→ CONSIGNES
• a. Répondez à ces questions d'après le texte sur Jeannie Longo :
(i) Combien de titres nationaux compte son palmarès ?
(ii) Combien de rendez-vous avec les préleveurs de la lutte antidopage vient-elle de manquer ?
(iii) En quelle année le nutritionniste Denis Riché l'avait-il connue ?
• b. Dans le texte sur Jeannie Longo, transformez en liste le paragraphe qui commence par « La Longo a toujours autant fasciné », en gardant ses faits principaux.
═════ TEXTE À LIRE
Longo, la jusqu'au-boutiste

Jeannie Longo, l'« Anarchiste », comme la dépeint Cyrille Guimard - -
La Longo a toujours autant fasciné qu’agacé. En raison de son palmarès énorme (59 titres nationaux, 13 maillots arc-en-ciel et un or olympique), d’une longévité exceptionnelle (52 ans), et d’un mode de vie pour lequel elle n’entend pas rendre le moindre centimètre à ses détracteurs. Individualiste forcenée, redoutée dans le peloton, tolérée par les instances, la Française vient de manquer trois rendez-vous avec les préleveurs de la lutte antidopage français et américains. Autant d’actes manqués à l’égard d’un système qu’elle n’a jamais considéré comme sa famille. « Ce qui s’est passé me fait penser qu’il s’agit plus d’une posture de défiance à l’égard des instances dirigeantes que d’une volonté de se dérober à des contrôles antidopage », glisse le nutritionniste Denis Riché, aujourd’hui collaborateur chez Cofidis et du TFC, et qui avait connu la Française en 1999 pour la rédaction d’un hors-série de la revue Sport et Vie. « C’est une anarchiste », rejoint à sa manière Cyrille Guimard, l’ex-directeur sportif, devenu consultant RMC Sport. Elle va davantage dans les gîtes que dans les hôtels. »
══════════
═════ DONNÉES BRUTES
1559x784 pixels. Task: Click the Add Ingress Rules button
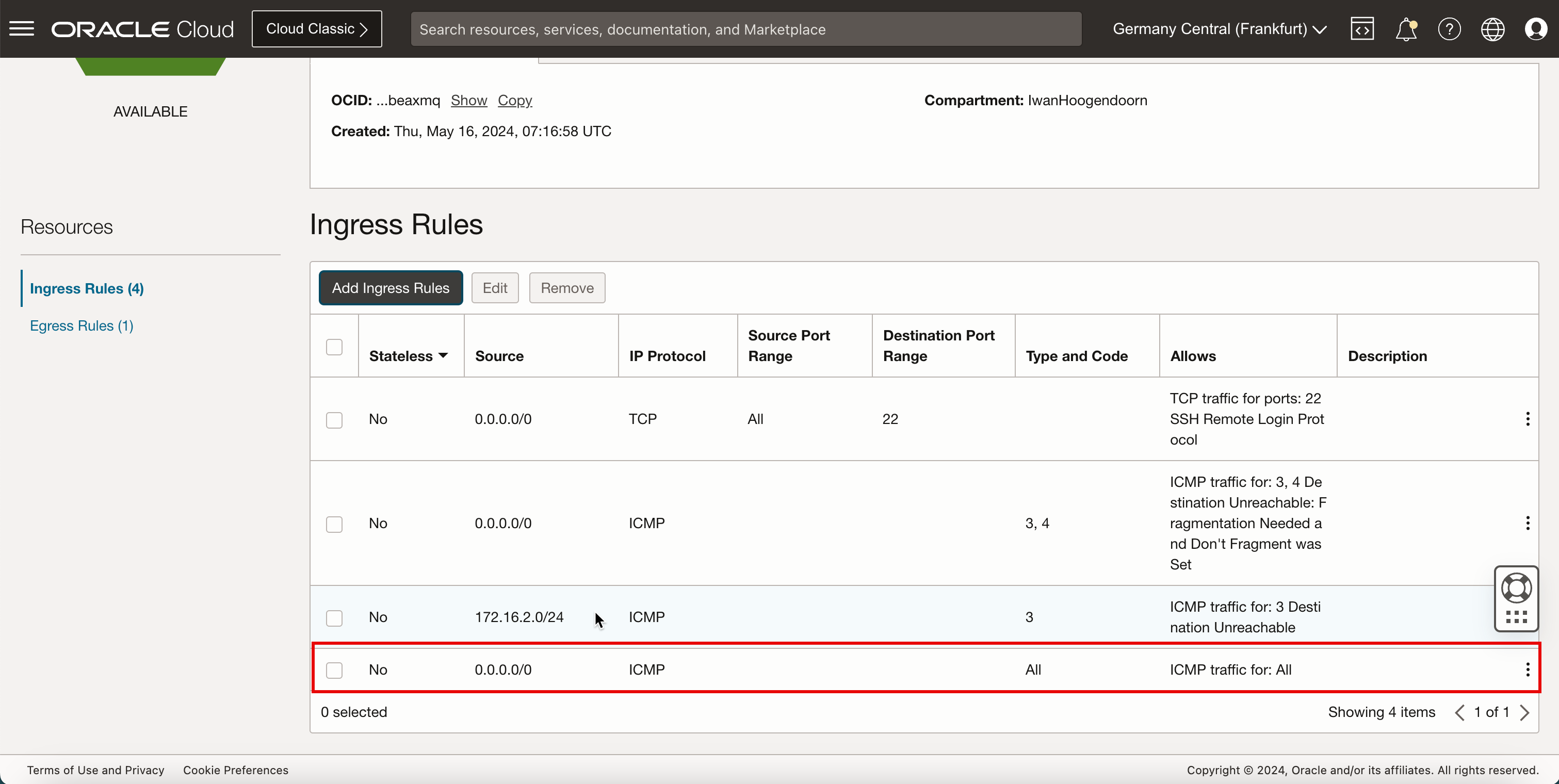point(390,288)
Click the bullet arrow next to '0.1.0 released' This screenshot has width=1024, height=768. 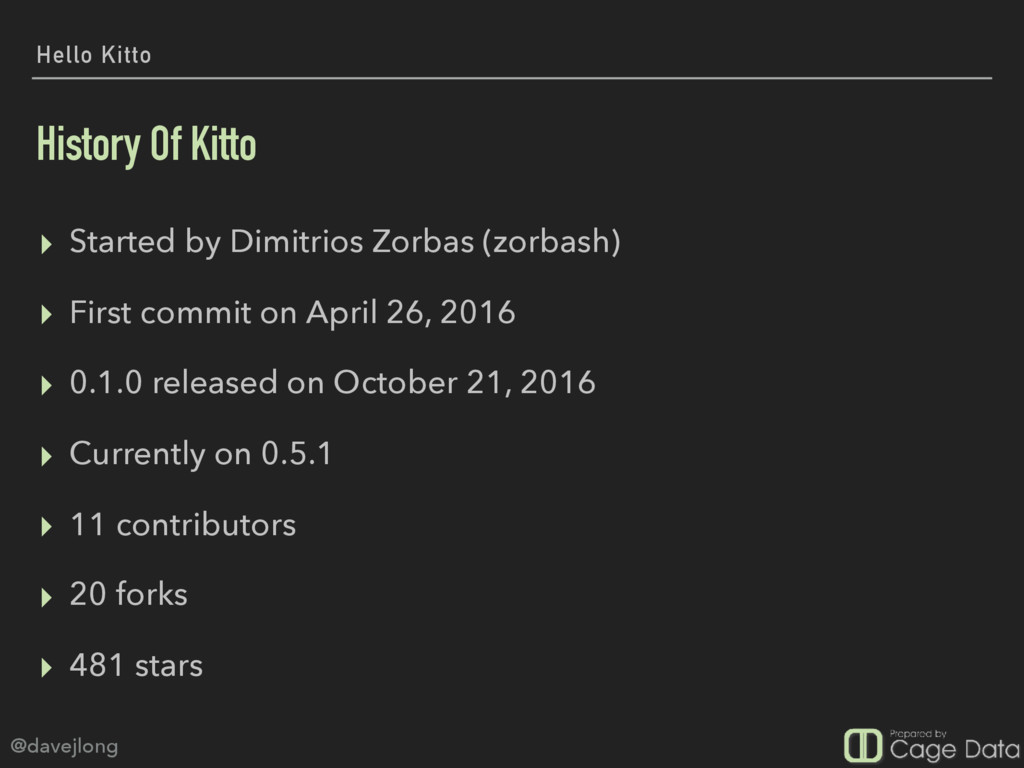tap(46, 385)
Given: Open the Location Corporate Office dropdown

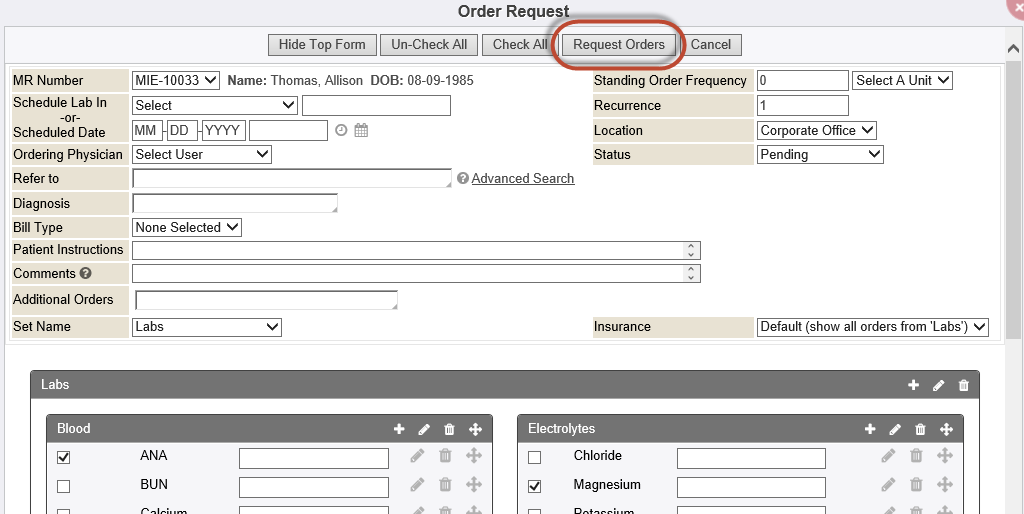Looking at the screenshot, I should [x=817, y=130].
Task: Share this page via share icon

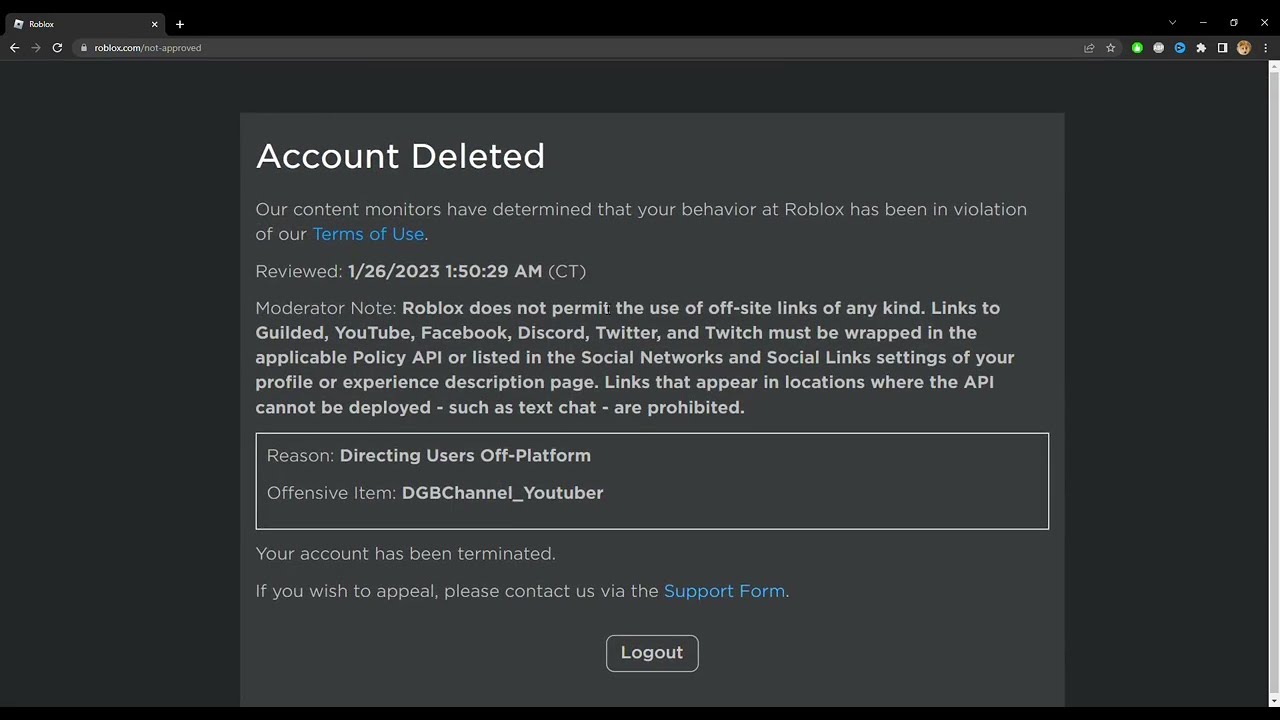Action: 1089,48
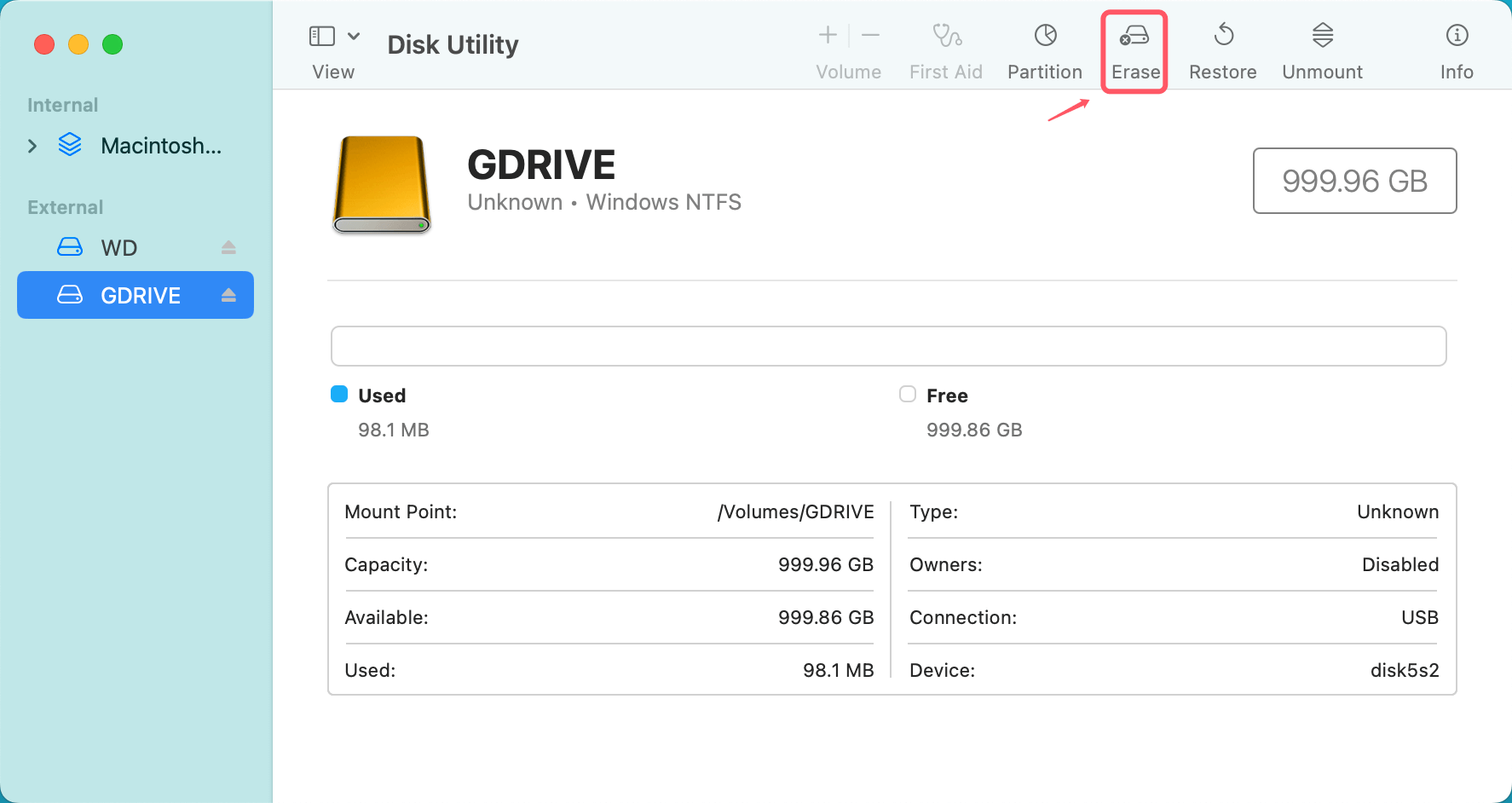Click the Used legend indicator

pos(339,394)
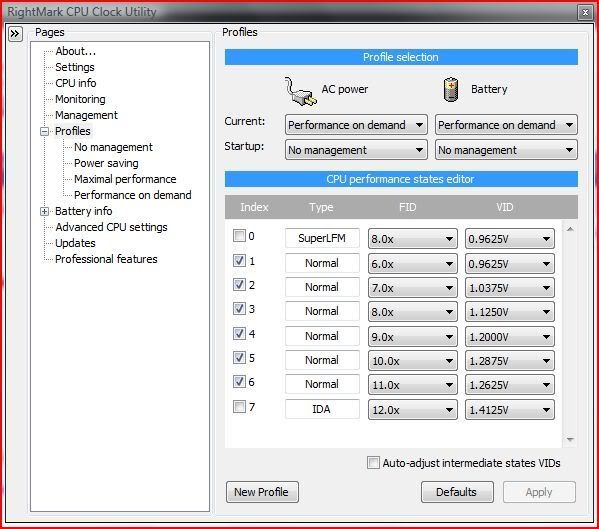Open the Monitoring page
The height and width of the screenshot is (529, 599).
[x=80, y=99]
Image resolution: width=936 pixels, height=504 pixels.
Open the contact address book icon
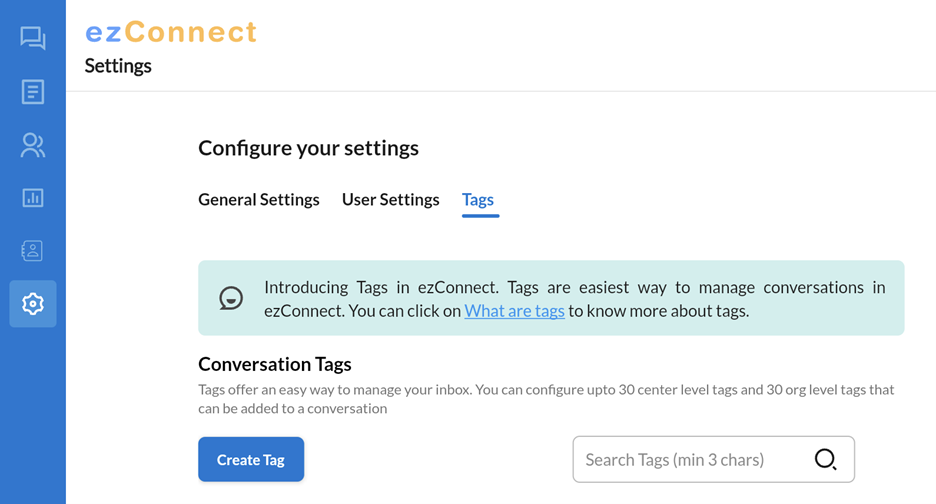click(x=33, y=251)
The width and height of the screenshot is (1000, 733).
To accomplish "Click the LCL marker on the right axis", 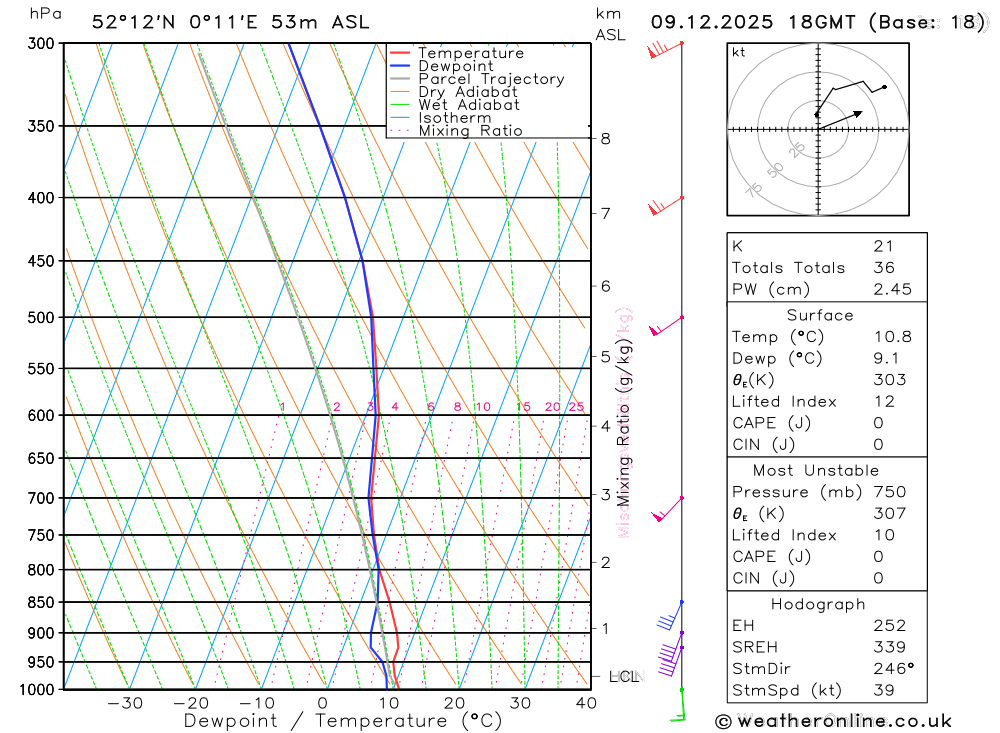I will tap(623, 677).
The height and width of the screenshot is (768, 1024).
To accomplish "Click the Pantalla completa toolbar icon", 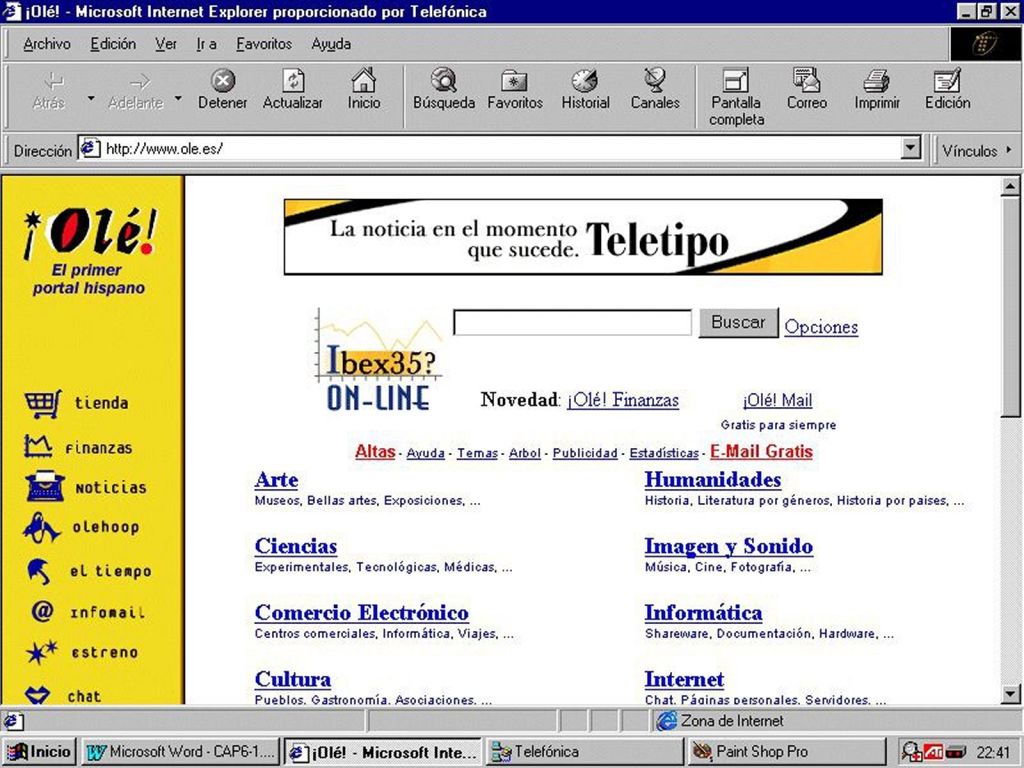I will 736,95.
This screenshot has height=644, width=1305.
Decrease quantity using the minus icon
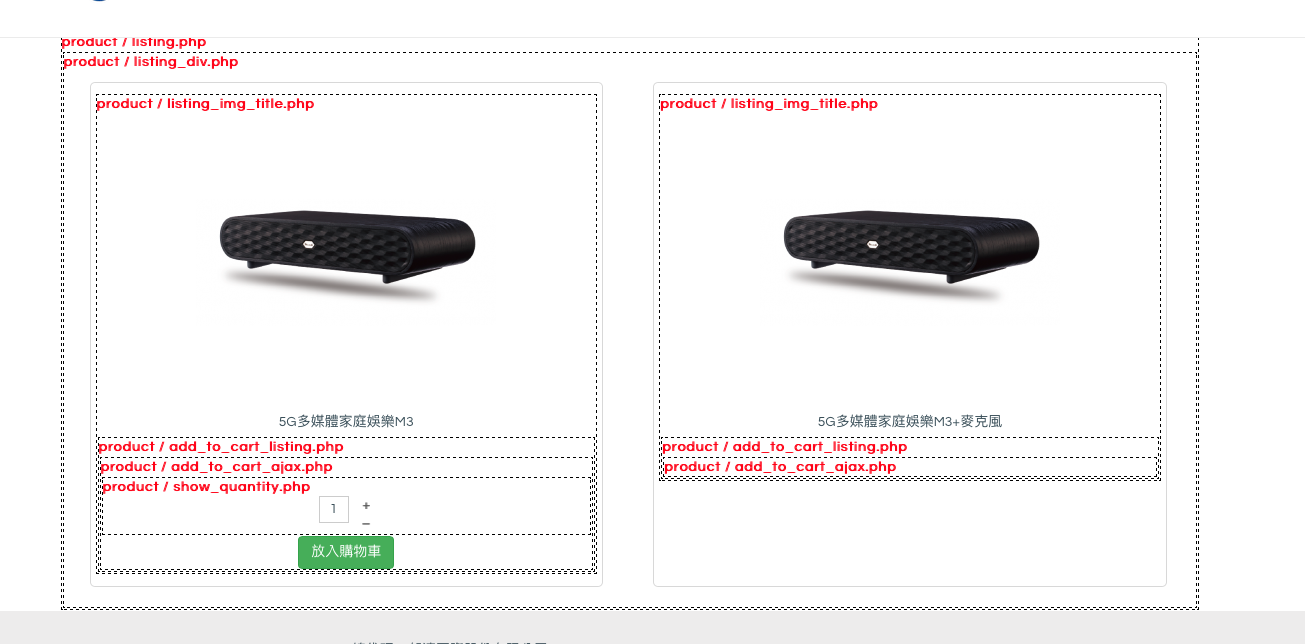366,523
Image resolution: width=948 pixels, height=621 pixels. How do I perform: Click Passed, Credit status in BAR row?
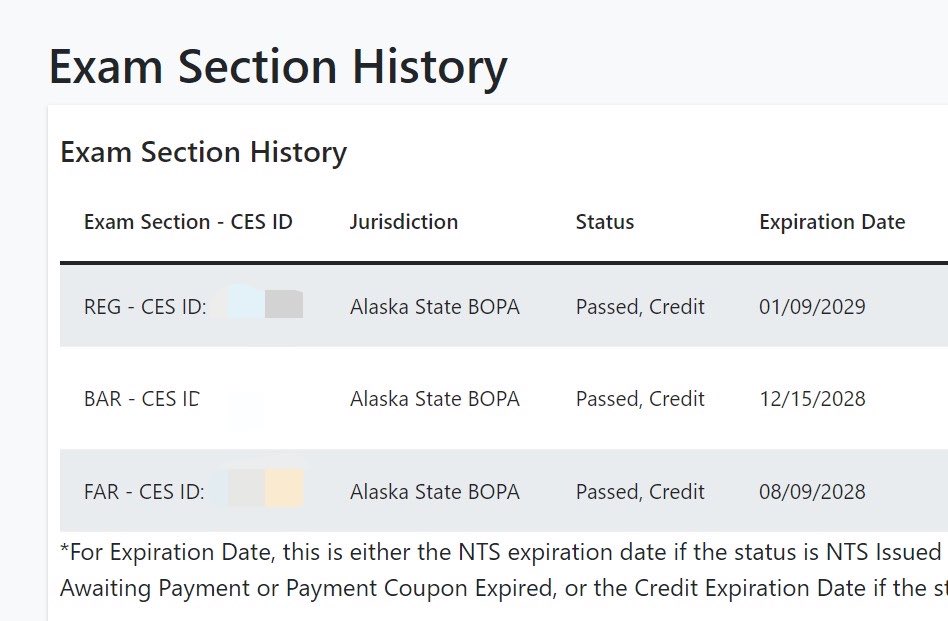640,398
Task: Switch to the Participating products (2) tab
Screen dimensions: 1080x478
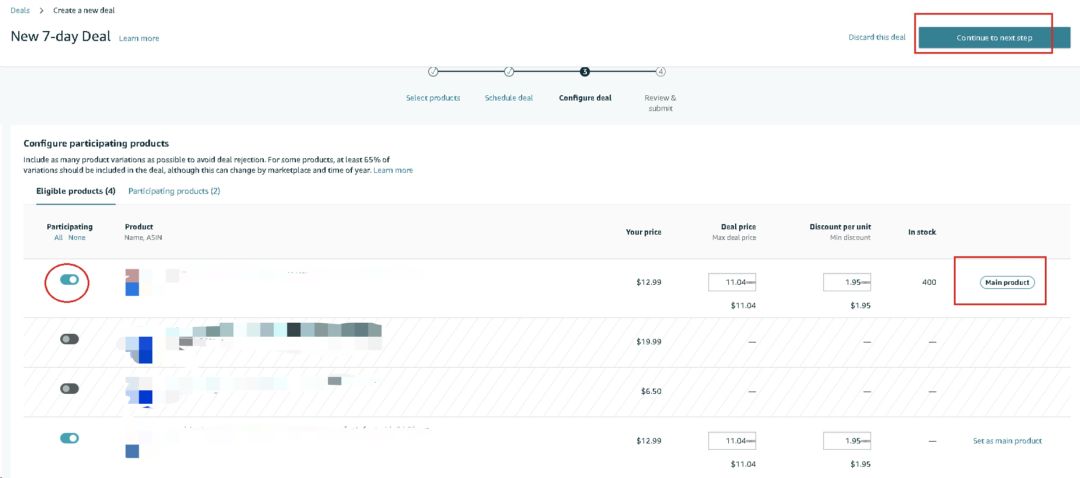Action: pos(174,191)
══════════
→ RÉPONSES
• a.
(i) 59 titres nationaux.
(ii) Trois rendez-vous.
(iii) En 1999.

• b.
- Jeannie Longo a toujours autant fasciné qu'agacé.
- Les raisons sont son palmarès énorme (59 titres nationaux, 13 maillots arc-en-ciel et un or olympique), sa longévité exceptionnelle (52 ans) et un mode de vie qu'elle défend sans rien céder à ses détracteurs.
- Individualiste, redoutée dans le peloton et tolérée par les instances, elle vient de manquer trois rendez-vous avec les préleveurs de la lutte antidopage français et américains.
- Pour le nutritionniste Denis Riché, qui l'avait connue en 1999, c'est plutôt une défiance envers les instances dirigeantes qu'une volonté d'échapper aux contrôles.
- Cyrille Guimard, ancien directeur sportif devenu consultant RMC Sport, la qualifie d'« anarchiste ».